» **ASSIGNED TASK**:
Produce an exact copy of the lines below, starting at the first and ending with the line containing "Task: Click thumbs down on SP's review".

» **RECORDS FOR PROCESSING**:
----

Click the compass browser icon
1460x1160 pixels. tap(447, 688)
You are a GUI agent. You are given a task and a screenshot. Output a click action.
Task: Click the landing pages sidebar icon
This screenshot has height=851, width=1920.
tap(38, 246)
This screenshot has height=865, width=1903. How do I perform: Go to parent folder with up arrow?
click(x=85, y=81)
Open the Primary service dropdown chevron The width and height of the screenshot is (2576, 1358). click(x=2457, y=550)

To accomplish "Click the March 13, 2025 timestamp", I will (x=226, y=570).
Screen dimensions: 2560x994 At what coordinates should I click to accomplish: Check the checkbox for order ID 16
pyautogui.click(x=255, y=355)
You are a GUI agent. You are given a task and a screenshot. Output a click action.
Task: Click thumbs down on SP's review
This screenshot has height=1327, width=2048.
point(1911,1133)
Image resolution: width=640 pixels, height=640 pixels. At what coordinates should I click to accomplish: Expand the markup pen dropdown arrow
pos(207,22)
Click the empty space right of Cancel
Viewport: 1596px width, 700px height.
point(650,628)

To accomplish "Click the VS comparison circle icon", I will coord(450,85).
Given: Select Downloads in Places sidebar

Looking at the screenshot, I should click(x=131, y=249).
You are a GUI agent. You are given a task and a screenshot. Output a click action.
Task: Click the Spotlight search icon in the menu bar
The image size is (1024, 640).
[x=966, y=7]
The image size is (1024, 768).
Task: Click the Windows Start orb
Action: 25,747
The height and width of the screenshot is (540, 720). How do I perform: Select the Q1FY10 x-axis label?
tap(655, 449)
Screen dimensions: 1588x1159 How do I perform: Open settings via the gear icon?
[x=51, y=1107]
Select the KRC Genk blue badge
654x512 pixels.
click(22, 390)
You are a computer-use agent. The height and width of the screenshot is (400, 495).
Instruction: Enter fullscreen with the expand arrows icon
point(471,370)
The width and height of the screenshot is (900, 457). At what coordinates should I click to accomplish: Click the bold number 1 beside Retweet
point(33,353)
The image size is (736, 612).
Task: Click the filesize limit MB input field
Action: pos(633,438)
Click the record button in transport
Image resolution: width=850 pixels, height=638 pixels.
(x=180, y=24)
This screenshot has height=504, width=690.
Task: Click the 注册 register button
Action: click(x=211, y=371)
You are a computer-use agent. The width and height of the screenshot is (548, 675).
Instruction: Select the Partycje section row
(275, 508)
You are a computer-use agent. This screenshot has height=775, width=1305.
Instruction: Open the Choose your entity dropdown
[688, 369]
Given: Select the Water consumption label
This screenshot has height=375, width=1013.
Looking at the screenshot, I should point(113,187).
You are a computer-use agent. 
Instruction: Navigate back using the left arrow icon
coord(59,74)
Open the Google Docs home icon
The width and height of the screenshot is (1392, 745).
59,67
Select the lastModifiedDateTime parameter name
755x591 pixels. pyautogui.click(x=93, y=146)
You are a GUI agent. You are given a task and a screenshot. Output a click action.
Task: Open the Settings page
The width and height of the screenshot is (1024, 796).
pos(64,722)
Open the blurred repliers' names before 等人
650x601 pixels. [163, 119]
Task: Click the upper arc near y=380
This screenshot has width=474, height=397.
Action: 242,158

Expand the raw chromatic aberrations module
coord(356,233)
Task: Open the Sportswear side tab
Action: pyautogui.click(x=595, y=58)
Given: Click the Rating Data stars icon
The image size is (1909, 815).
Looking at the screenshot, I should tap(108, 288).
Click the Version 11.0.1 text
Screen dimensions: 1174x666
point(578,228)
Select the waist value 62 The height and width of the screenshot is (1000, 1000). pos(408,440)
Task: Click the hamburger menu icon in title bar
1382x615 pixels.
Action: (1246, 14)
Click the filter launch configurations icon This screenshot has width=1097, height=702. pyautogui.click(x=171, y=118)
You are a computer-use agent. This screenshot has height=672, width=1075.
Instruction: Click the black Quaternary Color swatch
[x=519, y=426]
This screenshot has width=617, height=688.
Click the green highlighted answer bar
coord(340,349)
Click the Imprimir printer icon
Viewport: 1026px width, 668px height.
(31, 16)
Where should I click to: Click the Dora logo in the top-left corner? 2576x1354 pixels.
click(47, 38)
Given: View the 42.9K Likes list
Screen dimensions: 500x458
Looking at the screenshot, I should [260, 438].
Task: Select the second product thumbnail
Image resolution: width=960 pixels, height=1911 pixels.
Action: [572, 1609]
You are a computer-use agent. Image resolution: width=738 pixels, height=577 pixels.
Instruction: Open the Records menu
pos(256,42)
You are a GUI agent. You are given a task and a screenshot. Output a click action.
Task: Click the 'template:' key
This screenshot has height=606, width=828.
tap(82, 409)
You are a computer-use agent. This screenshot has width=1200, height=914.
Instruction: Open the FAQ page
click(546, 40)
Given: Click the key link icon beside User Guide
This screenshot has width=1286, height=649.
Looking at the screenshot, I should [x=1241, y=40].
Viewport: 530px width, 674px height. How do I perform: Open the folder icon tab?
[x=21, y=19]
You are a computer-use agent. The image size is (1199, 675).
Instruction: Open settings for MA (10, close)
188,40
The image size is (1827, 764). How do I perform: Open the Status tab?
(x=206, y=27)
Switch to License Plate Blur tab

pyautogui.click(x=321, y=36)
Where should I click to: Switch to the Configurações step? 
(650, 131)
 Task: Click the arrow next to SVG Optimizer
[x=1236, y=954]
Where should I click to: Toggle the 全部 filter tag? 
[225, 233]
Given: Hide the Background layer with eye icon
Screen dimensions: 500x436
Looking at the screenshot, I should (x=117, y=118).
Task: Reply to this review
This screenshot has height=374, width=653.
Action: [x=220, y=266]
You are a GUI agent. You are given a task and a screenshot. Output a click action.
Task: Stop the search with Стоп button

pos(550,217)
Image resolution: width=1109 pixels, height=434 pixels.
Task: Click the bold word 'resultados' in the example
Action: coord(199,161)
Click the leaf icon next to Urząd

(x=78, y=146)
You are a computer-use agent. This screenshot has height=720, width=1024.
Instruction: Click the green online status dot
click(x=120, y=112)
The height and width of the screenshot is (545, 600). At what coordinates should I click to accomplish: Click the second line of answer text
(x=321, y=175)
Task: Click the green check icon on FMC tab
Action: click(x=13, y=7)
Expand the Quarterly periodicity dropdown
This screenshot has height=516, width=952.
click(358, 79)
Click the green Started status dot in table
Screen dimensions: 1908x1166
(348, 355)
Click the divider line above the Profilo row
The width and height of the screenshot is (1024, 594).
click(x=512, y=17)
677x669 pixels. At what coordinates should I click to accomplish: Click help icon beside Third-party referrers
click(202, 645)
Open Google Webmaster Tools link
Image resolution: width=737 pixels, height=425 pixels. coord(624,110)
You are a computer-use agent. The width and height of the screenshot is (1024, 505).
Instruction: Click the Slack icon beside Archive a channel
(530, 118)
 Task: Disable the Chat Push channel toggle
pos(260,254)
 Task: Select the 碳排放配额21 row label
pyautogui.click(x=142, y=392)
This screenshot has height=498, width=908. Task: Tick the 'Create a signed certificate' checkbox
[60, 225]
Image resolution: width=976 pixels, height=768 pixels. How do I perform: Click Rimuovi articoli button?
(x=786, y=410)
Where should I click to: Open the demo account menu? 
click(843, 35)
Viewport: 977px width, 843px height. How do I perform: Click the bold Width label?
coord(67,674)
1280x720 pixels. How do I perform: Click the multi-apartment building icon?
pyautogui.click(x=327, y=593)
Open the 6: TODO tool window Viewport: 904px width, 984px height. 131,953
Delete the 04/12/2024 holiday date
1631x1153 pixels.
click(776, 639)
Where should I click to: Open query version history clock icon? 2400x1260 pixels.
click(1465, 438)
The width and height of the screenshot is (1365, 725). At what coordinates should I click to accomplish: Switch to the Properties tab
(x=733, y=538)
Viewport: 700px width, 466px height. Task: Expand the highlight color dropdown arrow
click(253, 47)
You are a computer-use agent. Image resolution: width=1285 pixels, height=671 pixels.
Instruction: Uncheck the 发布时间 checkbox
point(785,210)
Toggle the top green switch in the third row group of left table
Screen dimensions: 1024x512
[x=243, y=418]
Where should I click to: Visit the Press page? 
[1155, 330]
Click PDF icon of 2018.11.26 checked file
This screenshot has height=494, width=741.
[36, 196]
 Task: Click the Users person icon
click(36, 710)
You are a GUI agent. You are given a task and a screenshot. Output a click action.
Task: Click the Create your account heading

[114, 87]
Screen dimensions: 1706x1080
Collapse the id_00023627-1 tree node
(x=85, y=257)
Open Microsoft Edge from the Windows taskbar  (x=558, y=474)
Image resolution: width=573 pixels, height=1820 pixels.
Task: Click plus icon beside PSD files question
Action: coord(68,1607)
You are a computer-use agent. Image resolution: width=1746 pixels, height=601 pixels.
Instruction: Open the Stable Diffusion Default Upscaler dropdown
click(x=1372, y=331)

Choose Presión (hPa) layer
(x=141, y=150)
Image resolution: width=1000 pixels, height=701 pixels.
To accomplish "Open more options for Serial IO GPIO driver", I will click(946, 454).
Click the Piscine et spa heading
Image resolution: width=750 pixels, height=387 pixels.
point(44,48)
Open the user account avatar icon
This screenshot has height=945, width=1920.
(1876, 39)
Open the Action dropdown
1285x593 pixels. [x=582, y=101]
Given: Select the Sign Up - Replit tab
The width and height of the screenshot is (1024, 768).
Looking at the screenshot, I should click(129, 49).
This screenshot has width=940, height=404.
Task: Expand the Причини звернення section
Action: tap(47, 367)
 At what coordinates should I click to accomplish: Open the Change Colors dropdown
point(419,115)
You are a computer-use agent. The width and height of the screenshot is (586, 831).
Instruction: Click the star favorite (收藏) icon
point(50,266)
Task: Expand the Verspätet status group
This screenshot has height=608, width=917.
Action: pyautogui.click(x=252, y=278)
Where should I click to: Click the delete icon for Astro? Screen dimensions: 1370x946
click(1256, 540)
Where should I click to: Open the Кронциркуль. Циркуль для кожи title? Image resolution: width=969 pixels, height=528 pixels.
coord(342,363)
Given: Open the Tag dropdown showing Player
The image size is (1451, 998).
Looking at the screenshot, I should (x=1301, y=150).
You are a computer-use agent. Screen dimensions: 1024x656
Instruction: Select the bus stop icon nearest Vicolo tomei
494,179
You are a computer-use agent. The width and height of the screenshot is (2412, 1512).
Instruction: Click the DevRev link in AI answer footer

----

» **SOLUTION TO THE PROBLEM**:
Click the compass browser icon
1460x1160 pixels. tap(447, 688)
You are a GUI agent. You are given a task and a screenshot. Output a click action.
Task: Click the landing pages sidebar icon
This screenshot has height=851, width=1920.
tap(38, 246)
This screenshot has height=865, width=1903. How do I perform: Go to parent folder with up arrow?
click(x=85, y=81)
Open the Primary service dropdown chevron The width and height of the screenshot is (2576, 1358). click(x=2457, y=550)

To accomplish "Click the March 13, 2025 timestamp", I will (x=226, y=570).
Screen dimensions: 2560x994 At what coordinates should I click to accomplish: Check the checkbox for order ID 16
pyautogui.click(x=255, y=355)
You are a GUI agent. You are given a task and a screenshot. Output a click action.
Task: Click thumbs down on SP's review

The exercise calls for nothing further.